Tarihi zenginliği ve son dönemde ciddi ivme kazandığı ekonomik kazanımları, tüm dünyanın gözünün Çin’e ve akabinde başkentine çevirmesine sebep oldu. Bundan dolayı geçtiğimiz yaklaşık 30 yıl, uluslararası spor müsabakalarının da uğrak noktası haline geldi. 1990’da Asya Oyunları, 2001 yılında Yaz Üniversite Oyunları, 2008 Yaz Olimpiyatları ve Paralimpik Oyunları, 2015 Dünya Atletizm Şampiyonası burada gerçekleşen etkinliklerdendir.
Bunların dışında Çin’in kendi organize ettiği ve yine pek çok farklı ülkeden katılım aldığı organizasyonlar da vardır. 1981 yılından beri her yıl Pekin Maratonu, 2004 yılından beri Çin Açık Tenis Turnuvası, 2011’den beri Uluslararası Bisiklet Birliği Pekin Turu düzenlenir.

PEKİN'DE YÜKSEK ÖĞRENİM

Çin Halk Cumhuriyeti teknoloji ve sanayide sahip olduğu repütasyonun yanı sıra, dünyanın nüfusa göre en çok konuşulduğu dil olmasını da ön plana çıkaran dünya sıralamasındaki üniversiteleri ile birçok uluslararası öğrenciye her yıl kucak açmaktadır.

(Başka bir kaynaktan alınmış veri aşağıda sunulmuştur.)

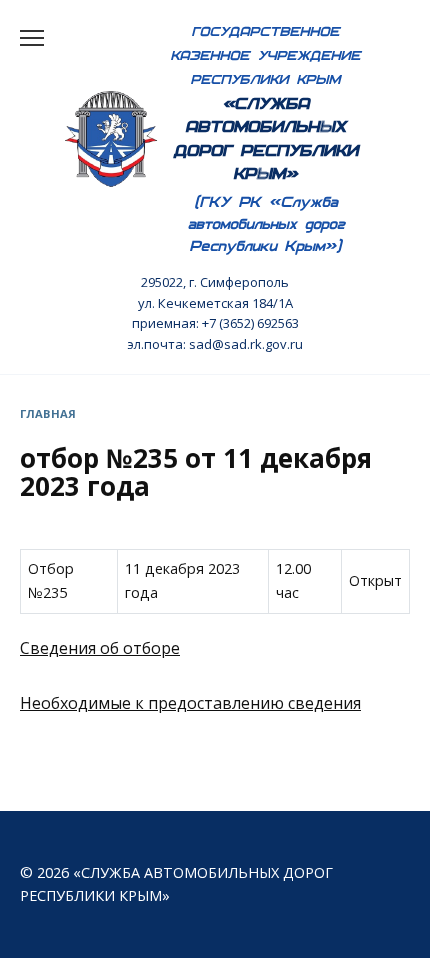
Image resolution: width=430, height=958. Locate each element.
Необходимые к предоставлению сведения (190, 703)
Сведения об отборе (100, 648)
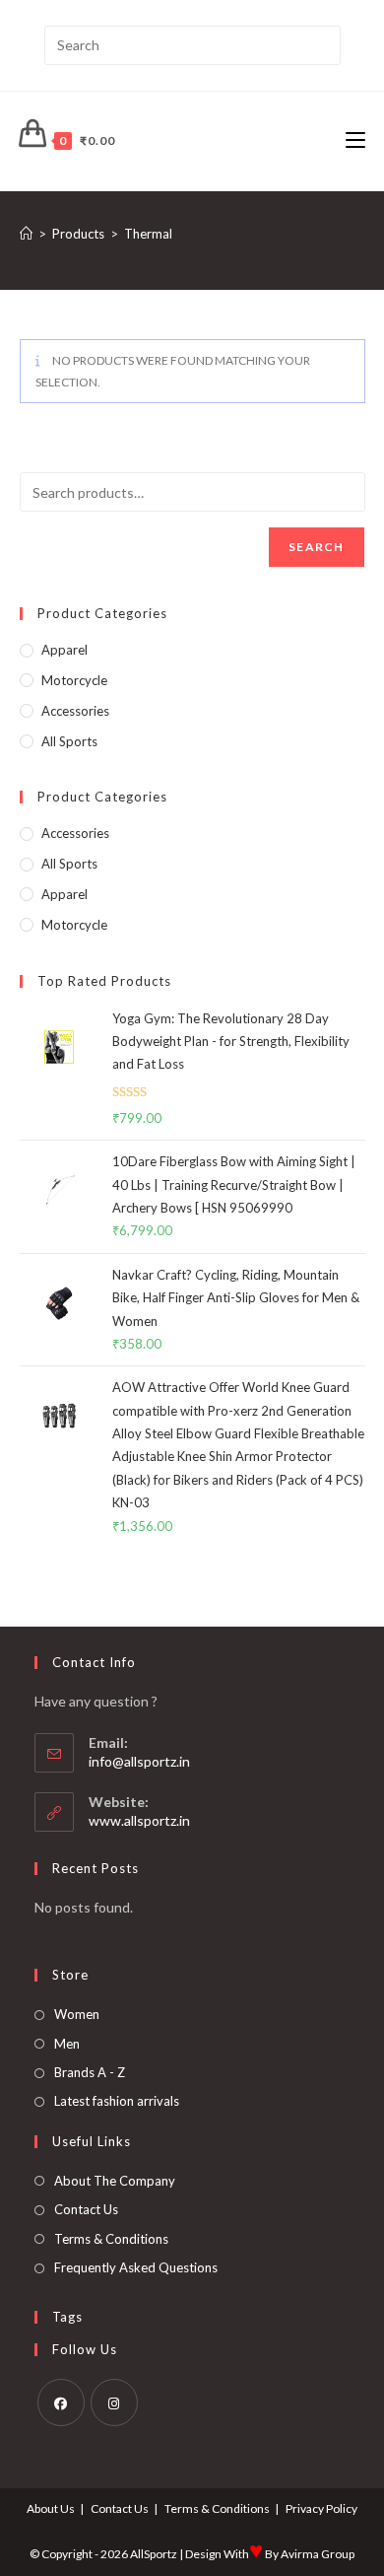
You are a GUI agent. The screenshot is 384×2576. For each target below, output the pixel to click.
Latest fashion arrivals (116, 2101)
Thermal (148, 234)
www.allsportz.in (139, 1820)
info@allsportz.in (139, 1761)
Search (316, 546)
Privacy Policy (321, 2508)
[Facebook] (61, 2402)
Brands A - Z (89, 2072)
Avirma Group (317, 2553)
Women (76, 2014)
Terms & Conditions (111, 2239)
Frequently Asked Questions (136, 2267)
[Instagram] (114, 2402)
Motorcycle (74, 680)
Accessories (75, 711)
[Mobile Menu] (355, 140)
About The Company (114, 2181)
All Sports (69, 741)
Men (67, 2044)
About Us (51, 2508)
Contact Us (86, 2209)
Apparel (64, 650)
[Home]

Çin toplamda iki binin üzerinde üniversiteye ev sahipliği yapmaktadır. Çin’in başkenti Pekin şehri 59 tane üniversiteye sahip olup, dünya sıralamasında yer alan üniversiteleri ile göz doldurmaktadır, örnek olarak Tsinghua Üniversitesi, Pekin Üniversitesi ve Pelin Dil ve Kültür Üniversitesi’nden bahsedebiliriz.

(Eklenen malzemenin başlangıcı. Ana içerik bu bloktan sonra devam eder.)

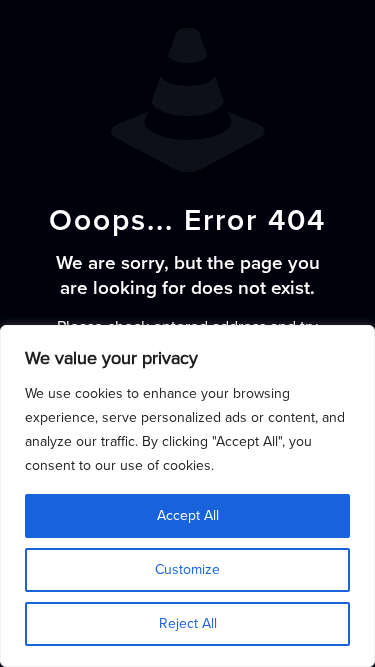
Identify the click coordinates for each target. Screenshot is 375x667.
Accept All (188, 515)
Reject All (188, 623)
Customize (187, 569)
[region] (187, 496)
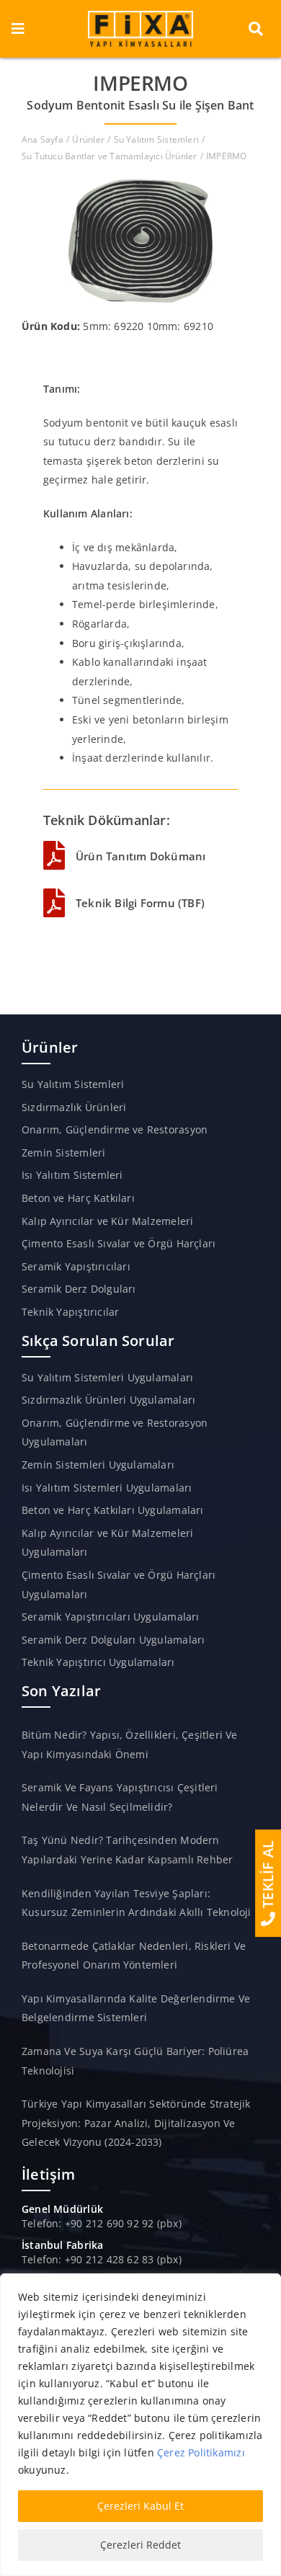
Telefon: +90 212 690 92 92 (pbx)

Çin’de yer alan üniversitelerin birçoğunun tanınması ve bu doğrultuda YÖK denkliği bulunması en önemli tercih sebeplerinin başında yer almaktadır. Eğitim süreleri lisans ve yüksek lisans eğitimlerinde Türkiye ile aynı olan Çin Halk Cumhuriyeti, sunmuş olduğu bazı programlar ile uluslararası öğrencilerin cazibe noktası haline gelmiştir, Çin Dili ve Edebiyatı, Uluslararası Ticaret ve Alternatif Tıp bölümleri öne çıkan programlardandır. Uygun maliyetli eğitim ücretlerinin yanı sıra yaşam giderleri ile de makul düzeyde olan ülke, öğrencilere eğitim esnasında sunmuş olduğu staj imkanlarıyla onları mezuniyet sonrasındaki süreçlerine hazırlama noktasında oldukça başarılıdır.